Celebrity attention can come out of the blue. Earlier this year, Walk off the Earth was just another band from Burlington, Ont., until Russell Crowe suggested in January that his more than 400,000 Twitter followers check out the group's understated video Somebody That I Used to Know; it has now been clicked on over 69 million times.
Everyone loves kids
Four hundred twenty-seven million viewers can't be wrong. The most popular non-commercial video on YouTube, Charlie Bit My Finger, is a 56-second slice of real life with kids: three-year-old Harry yelps out in pain as his younger brother Charlie chomps on his finger and doesn't let go. Some of the most popular YouTube videos play off the natural charm of the under-10 set, including last year's pint-sized Darth Vader Super Bowl spot, the Volkswagen commercial The Force.
One of the criticisms of the Kony2012 video is that its protagonist, the filmmaker and Invisible Children co-founder Jason Russell, explains to his young son, Gavin, that children his age are being taken from their parents by Joseph Kony and forced to kill. "But they're not gonna do what he says 'cause they're nice guys, right?" says Gavin, his beseeching eyes fixing his father just off camera.
Don't underestimate people's attention spans
At a staggering 30 minutes long, the video is an epic of mass proportion, as far as viral videos go. But it's not without precedence. Randy Pausch's 2007 inspirational video, The Last Lecture: Really Achieving Your Childhood Dreams, has racked up more than 14 million YouTube clicks – and spawned a bestselling book – despite running more than 75 minutes.

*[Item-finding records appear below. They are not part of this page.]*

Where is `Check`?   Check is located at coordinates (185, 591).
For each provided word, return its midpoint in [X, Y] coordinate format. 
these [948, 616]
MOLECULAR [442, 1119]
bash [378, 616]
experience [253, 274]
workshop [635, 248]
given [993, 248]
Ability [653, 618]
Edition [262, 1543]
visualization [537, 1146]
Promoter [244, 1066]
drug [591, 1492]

Length can be a calling card, flattering viewers into believing they are engaged with something meaningful. Kony2012 has one important advantage over Mr. Pausch's video and other relative epics: it has a large budget, with professional camera work, editing, stock footage and music that make it move swiftly.
Ask people to join a movement
Marketers don't just want you to buy their product any more; they want you to join a movement. Occupy Wall Street put a brand on the disenchantment of millions. The project known as It Gets Better, which sought to raise the self-esteem of gay, lesbian and transgender youth, caught fire in the fall of 2010 in part because many in the general public were upset about a rash of suicides within the LGBTQ community.
Kony2012 shows us sweeping, inspiring shots of youthful crowds who have already joined the Stop Kony movement; how can we resist? "This is very much in line with a lot of the Occupy stuff we've seen," says Dré Labre, creative director with the Toronto office of the ad agency Rethink. "It's Occupy Kony." Still, you probably have to pick your moments: you can't call on people if they're tired from the last big cause. Mr. Labre said one of his co-workers floated the possibility of a "cause gap."
"Haiti and the Red Cross burnt us out with its innovation in cause marketing and telethons," Mr. Labre explained. "So much so that the earthquake in Japan didn't seem to be as big a deal. It's been a while since we've all rallied around something."